◆ Directions ◆
a. Decide whether each statement below agrees with the Michael Jaffé biography, answering yes or no and quoting the deciding words of the biography: (i) Jaffé was Director of the Fitzwilliam Museum for 17 years; (ii) Jaffé gained a First in History at King's College, Cambridge; (iii) Jaffé served in the RNVR during World War II.
b. Transcribe part of the Michael Jaffé biography word for word, beginning at the words "Academic work" and stopping after the words "and curator (1923–1997)".

◆ Excerpted text ◆
**********

- Born: 3 June 1923 London, England
- Died: 13 July 1997 (aged 74) Yeovil, Somerset, England
- Occupations: Academic, curator, art historian
- Spouse: Patricia Milne-Henderson (1964)
- Children: 2 sons, 2 daughters

Academic background
- Education: Wagner School Eton College
- Alma mater: King's College, Cambridge Courtauld Institute of Art Harvard University

Academic work
- Discipline: Art history
- Sub-discipline: Netherlandish art
- Institutions: King's College, Cambridge Washington University Fitzwilliam Museum, Cambridge
- Main interests: Rubens, Old Master paintings

= Michael Jaffé =

British art historian and curator (1923–1997)

Andrew Michael Jaffé (3 June 1923 – 13 July 1997) was a British art historian and curator. He was Director of the Fitzwilliam Museum in Cambridge, England for 17 years, from 1973 to 1990.

==Life==
Born in London, he was educated at Wagner's and at Eton College. Jaffé's undergraduate studies were delayed for four years by World War II, during which time he served in the RNVR. He came up to King's College, Cambridge in 1945, studying History before changing to English, in which subject he gained a First. He became President of the Marlowe Society, and was editor of Granta while a student. After Cambridge, he studied art history at the Courtauld Institute, where he attended Johannes Wilde's lectures and had access to the Seilern Collection; this was followed by research at Harvard on Rubens and his contemporaries.

**********

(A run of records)
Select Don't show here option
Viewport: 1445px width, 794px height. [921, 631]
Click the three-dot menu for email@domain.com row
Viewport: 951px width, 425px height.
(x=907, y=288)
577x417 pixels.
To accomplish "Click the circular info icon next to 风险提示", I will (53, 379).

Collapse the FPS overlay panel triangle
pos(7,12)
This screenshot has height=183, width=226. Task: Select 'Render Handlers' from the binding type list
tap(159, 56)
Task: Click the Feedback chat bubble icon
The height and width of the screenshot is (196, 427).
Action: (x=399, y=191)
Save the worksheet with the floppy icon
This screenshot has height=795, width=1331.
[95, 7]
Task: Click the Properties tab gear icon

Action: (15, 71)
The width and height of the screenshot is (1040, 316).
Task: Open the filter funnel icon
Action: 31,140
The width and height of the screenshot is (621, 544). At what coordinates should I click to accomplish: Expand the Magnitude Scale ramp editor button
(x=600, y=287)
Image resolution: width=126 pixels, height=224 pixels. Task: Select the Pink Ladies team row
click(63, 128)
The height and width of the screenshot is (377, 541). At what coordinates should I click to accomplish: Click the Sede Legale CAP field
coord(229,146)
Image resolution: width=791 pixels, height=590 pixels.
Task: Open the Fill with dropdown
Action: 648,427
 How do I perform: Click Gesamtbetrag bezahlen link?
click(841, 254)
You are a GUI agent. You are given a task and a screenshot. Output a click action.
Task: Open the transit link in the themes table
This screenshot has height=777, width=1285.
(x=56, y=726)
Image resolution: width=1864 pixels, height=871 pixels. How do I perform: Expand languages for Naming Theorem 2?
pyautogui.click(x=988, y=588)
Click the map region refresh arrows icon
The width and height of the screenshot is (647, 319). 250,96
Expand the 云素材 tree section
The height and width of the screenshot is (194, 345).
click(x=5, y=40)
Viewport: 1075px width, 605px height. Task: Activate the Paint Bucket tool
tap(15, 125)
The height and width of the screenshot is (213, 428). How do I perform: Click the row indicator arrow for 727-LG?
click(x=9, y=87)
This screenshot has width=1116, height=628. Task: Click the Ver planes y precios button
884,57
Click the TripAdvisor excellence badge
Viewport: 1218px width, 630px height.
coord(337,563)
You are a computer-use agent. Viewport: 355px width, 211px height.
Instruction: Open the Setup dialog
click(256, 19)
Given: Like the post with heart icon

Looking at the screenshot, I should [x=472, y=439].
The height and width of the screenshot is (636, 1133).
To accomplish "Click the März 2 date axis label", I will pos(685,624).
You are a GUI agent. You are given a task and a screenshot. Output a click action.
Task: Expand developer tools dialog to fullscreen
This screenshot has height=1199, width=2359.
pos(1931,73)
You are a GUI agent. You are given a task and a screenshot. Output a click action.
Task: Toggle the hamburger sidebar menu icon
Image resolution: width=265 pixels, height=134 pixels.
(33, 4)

**********

◆ Responses ◆
a.
(i) Yes: "He was Director of the Fitzwilliam Museum in Cambridge, England for 17 years, from 1973 to 1990."
(ii) No: "studying History before changing to English, in which subject he gained a First."
(iii) Yes: "Jaffé's undergraduate studies were delayed for four years by World War II, during which time he served in the RNVR."

b.
Academic work
- Discipline: Art history
- Sub-discipline: Netherlandish art
- Institutions: King's College, Cambridge Washington University Fitzwilliam Museum, Cambridge
- Main interests: Rubens, Old Master paintings

= Michael Jaffé =

British art historian and curator (1923–1997)